What this task involves:
Could you copy each line of the listing below that has the word "Collapse"?
•••
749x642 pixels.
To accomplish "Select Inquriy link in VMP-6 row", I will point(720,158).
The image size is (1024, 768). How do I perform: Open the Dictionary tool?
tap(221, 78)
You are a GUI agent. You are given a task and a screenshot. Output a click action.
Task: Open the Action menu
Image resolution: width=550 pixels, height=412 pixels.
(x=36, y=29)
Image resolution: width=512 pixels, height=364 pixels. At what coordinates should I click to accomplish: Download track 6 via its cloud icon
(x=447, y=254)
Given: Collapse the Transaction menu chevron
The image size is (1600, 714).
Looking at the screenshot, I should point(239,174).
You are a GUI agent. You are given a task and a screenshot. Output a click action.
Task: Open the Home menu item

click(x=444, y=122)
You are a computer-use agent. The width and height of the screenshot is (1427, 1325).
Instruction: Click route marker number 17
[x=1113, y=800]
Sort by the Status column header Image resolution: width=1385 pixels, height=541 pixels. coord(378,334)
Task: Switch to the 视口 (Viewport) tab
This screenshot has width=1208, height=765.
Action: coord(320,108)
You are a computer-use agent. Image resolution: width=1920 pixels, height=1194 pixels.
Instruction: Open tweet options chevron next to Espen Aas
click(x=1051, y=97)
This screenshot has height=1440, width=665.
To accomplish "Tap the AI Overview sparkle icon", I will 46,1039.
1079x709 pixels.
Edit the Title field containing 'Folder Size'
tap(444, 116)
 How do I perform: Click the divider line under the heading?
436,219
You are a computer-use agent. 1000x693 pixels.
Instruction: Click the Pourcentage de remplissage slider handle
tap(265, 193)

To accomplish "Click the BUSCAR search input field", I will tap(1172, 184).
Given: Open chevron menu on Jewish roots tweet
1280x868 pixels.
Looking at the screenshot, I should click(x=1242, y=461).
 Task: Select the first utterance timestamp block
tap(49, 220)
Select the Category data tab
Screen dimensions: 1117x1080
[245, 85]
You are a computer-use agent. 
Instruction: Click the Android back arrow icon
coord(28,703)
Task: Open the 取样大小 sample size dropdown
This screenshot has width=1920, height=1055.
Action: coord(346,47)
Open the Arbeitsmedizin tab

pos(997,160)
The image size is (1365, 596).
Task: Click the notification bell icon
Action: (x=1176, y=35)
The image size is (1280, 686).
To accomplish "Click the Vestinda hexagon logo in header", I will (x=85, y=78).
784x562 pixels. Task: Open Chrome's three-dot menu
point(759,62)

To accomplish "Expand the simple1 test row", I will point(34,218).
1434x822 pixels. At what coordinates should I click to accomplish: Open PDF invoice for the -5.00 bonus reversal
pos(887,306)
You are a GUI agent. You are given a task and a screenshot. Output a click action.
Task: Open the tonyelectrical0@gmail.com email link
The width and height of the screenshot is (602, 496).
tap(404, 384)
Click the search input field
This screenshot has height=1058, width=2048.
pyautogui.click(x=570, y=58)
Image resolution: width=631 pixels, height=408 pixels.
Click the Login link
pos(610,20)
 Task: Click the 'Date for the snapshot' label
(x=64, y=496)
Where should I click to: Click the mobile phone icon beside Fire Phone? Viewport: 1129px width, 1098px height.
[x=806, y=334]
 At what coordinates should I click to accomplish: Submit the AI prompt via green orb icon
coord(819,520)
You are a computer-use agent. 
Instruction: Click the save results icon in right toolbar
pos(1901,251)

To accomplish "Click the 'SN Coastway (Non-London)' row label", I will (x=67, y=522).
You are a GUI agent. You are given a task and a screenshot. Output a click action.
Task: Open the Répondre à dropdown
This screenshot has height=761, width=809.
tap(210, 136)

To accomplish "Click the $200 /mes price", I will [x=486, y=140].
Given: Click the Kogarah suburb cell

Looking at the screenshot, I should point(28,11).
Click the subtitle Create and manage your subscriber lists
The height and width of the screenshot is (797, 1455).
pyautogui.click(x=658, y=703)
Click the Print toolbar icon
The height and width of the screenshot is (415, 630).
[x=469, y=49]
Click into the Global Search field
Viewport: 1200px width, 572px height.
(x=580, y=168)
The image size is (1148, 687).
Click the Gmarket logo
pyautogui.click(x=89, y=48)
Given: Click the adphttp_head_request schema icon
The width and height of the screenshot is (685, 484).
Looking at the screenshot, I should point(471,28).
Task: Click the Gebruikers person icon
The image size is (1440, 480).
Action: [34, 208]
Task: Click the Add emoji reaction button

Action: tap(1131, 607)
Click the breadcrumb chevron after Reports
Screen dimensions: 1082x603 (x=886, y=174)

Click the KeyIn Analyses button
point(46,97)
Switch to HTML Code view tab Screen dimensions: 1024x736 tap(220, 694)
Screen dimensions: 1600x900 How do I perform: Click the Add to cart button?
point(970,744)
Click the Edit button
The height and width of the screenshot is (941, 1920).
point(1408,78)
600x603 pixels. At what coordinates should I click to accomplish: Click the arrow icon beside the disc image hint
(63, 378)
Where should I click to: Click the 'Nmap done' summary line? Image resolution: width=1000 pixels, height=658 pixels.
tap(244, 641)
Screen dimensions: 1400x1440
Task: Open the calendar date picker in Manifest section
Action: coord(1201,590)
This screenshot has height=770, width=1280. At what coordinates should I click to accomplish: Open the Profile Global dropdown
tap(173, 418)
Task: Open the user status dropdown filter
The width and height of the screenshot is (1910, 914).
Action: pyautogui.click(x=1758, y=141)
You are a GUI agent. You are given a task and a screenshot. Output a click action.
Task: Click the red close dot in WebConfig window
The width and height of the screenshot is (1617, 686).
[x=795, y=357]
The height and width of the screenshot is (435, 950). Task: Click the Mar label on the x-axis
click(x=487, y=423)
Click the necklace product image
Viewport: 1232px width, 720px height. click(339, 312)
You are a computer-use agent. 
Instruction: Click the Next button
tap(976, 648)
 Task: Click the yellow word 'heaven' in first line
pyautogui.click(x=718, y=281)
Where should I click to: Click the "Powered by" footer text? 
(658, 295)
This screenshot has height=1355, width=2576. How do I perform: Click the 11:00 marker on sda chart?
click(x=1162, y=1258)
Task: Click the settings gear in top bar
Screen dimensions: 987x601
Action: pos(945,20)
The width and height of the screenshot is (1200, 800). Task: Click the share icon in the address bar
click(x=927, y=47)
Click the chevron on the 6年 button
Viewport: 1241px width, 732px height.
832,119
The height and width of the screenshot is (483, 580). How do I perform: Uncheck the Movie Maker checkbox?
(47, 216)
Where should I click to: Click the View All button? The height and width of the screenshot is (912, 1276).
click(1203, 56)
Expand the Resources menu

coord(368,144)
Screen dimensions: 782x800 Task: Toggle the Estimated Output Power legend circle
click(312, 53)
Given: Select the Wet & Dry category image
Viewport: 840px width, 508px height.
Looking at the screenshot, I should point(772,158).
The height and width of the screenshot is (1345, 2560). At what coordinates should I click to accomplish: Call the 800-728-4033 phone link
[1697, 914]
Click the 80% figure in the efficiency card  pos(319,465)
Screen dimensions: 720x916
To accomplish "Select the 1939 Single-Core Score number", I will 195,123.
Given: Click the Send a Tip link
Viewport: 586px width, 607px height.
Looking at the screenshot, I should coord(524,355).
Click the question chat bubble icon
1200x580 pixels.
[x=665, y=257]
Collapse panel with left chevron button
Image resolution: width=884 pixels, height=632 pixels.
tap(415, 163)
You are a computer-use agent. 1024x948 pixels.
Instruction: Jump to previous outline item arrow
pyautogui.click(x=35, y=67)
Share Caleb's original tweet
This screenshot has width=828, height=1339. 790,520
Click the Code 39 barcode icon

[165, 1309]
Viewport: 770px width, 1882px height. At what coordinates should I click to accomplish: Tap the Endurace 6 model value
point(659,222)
•••
Solution to this exercise:
Given: Collapse the Transaction menu chevron
Collapse panel with left chevron button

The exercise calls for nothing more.